The company has 7.05 crore shares. That means the buy back will only reduce the company’s share capital by 1.5% or so. Promoters own 2.31 cr. shares, and everyone else owns 4.74 cr. shares.

That means, if everyone else submits their shares in the tender offer (other than promoters), only 2.3% of their shares will be accepted. That means, if you tend 1000 shares, they will buy back just 23 shares. For a 100 shares, it’ll probably mean 2 or 3 shares (since they can buy fractionals).

You’ll get the rest of your tendered shares back.

It does make sense to tender the shares, just in case some other people don’t, so that you get the higher price.

However, remember that these shares are not bought on the share market – so you will pay capital gains taxes on them, even if you hold then for over one year. (At 10% of the gains you make).

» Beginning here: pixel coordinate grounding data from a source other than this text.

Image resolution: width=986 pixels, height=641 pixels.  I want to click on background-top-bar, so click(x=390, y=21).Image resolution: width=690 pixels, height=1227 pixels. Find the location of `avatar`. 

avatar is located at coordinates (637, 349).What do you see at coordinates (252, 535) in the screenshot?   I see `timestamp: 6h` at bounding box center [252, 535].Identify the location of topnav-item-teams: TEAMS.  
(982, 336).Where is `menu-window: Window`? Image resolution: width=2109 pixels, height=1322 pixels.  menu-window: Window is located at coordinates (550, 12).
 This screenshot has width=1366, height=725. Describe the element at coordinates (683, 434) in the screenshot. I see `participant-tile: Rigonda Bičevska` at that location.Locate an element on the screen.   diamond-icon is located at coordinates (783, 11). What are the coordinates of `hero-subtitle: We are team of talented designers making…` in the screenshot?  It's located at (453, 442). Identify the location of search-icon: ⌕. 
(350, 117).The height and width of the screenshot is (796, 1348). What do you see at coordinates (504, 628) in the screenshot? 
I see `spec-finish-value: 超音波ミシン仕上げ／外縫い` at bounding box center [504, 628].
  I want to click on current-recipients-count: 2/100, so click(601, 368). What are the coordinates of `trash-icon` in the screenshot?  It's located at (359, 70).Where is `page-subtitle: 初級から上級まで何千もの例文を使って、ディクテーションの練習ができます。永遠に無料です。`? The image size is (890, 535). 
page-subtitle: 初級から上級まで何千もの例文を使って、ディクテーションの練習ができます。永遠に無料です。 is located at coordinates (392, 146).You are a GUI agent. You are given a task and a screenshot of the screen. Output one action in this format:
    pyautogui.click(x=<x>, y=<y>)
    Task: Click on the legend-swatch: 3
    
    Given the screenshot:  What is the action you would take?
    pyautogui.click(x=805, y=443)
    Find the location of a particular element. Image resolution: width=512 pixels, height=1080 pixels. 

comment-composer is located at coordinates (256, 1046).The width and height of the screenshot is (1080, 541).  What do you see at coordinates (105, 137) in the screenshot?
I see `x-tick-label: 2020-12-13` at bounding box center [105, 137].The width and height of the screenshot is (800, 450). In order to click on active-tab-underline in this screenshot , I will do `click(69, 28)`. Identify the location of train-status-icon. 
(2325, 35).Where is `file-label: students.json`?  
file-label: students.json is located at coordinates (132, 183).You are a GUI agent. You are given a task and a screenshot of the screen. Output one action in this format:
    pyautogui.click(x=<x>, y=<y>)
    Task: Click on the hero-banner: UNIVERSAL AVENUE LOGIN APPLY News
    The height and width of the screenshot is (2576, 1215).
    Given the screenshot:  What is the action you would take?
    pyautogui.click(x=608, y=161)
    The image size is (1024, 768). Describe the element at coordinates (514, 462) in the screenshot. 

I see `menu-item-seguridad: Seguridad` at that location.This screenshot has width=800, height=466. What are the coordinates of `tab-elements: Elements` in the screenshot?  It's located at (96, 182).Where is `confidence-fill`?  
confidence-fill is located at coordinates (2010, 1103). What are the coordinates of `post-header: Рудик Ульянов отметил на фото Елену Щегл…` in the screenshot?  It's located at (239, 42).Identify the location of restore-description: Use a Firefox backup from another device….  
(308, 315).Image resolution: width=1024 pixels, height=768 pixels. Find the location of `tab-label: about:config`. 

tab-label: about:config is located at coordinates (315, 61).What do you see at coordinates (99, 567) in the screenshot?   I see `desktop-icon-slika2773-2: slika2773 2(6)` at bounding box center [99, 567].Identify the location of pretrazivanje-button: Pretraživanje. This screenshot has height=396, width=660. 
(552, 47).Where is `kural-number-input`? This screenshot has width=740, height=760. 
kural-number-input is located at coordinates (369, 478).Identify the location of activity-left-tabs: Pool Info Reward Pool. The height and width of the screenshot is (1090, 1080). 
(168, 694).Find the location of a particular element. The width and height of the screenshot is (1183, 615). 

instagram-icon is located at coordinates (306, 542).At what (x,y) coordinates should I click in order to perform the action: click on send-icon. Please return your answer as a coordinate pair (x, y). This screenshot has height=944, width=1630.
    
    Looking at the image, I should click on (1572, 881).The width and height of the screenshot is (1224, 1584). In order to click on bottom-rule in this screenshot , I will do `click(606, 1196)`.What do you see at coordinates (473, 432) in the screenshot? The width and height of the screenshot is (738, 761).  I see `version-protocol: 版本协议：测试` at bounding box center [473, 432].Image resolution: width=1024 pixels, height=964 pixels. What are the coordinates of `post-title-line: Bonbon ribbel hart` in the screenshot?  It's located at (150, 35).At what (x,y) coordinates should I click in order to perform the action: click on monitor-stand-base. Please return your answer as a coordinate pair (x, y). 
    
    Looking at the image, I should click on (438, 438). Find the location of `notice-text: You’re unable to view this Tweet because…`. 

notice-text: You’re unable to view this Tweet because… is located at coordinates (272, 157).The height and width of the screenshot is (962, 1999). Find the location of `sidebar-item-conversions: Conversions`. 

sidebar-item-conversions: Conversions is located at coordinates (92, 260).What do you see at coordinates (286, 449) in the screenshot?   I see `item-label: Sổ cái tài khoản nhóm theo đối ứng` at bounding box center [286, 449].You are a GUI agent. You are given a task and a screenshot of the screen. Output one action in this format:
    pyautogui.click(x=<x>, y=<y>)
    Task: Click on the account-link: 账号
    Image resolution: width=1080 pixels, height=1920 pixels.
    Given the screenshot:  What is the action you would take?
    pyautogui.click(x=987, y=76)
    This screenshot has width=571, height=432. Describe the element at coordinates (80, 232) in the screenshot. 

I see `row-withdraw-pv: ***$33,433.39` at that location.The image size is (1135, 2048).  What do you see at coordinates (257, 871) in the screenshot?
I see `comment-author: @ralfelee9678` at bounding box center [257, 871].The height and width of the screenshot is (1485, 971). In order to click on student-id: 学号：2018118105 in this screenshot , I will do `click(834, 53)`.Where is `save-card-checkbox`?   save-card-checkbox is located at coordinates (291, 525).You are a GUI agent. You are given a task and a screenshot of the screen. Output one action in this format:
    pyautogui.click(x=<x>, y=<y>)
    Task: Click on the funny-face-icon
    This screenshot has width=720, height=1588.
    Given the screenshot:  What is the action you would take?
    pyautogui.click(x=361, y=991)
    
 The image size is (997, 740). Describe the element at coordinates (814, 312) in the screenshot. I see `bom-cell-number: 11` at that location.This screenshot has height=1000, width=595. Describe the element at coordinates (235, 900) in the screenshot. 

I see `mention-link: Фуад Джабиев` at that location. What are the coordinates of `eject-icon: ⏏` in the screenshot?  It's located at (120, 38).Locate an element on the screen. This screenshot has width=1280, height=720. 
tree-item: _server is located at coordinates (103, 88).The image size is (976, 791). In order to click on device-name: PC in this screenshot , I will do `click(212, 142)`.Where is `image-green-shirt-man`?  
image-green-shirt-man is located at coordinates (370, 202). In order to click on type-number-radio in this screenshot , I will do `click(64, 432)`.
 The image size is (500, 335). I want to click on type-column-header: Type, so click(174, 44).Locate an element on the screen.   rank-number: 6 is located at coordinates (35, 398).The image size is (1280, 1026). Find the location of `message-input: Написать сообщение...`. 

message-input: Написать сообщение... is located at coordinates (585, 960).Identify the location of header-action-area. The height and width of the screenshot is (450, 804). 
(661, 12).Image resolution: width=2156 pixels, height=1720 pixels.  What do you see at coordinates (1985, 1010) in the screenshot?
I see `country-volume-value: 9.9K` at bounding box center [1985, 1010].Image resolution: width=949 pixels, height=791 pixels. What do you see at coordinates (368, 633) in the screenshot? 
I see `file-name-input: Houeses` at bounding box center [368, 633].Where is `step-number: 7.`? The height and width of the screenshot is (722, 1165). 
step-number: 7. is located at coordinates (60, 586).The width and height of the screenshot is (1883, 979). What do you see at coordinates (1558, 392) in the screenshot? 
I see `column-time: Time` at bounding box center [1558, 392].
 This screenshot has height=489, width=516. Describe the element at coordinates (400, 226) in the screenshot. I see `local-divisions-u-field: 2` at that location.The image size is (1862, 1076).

Will the Tender Offer Happen?

Shareholders will have to approve. Of the total number of shares out there, about 44% are held by foreign investors, including VCs like Sequoia and Tiger. They are very likely to submit their shares, in our opinion.

In fact, we think the buyback is great to provide some of these investors an exit. As Mauritius entities, they will pay no capital gains taxes so the Rs. 1550 price is very attractive. Even if they only book a small profit (of their total holdings) this is good money in the pocket without disrupting the market. (Selling 170 cr. worth JustDial shares will cause the price to fall more, especially if it’s known they are selling).

We’ll know “when” the offer happens in a month or so, we think.

Is this good for the company?

A buyback means the company can no longer issue more shares (for fresh fund raising) for another six months at least. This changes their story a little – as they were planning to move up into the e-commerce game. Their listing business is a regular cash cow, but it’s not a great growth story going forward, we think. In that, there’s probably a premium you pay for Justdial as an online play, but given that rapid expansion won’t happen we would temper down our growth expectations on the stock.

Reducing share capital by just 1.5% isn’t meaningful. We have no idea why they’d do that and give up about 20% of the cash they have. This doesn’t add up, unless it’s to give an exit to PE/VC shareholders at a high price. And that is a further negative.

It’s trading at a P/E of 55 or so. That could easily come down to 40 and still be reasonably priced (considering the scarcity of online listed players). So we think the buyback basically changes perception – it’s not a mad growth stock anymore.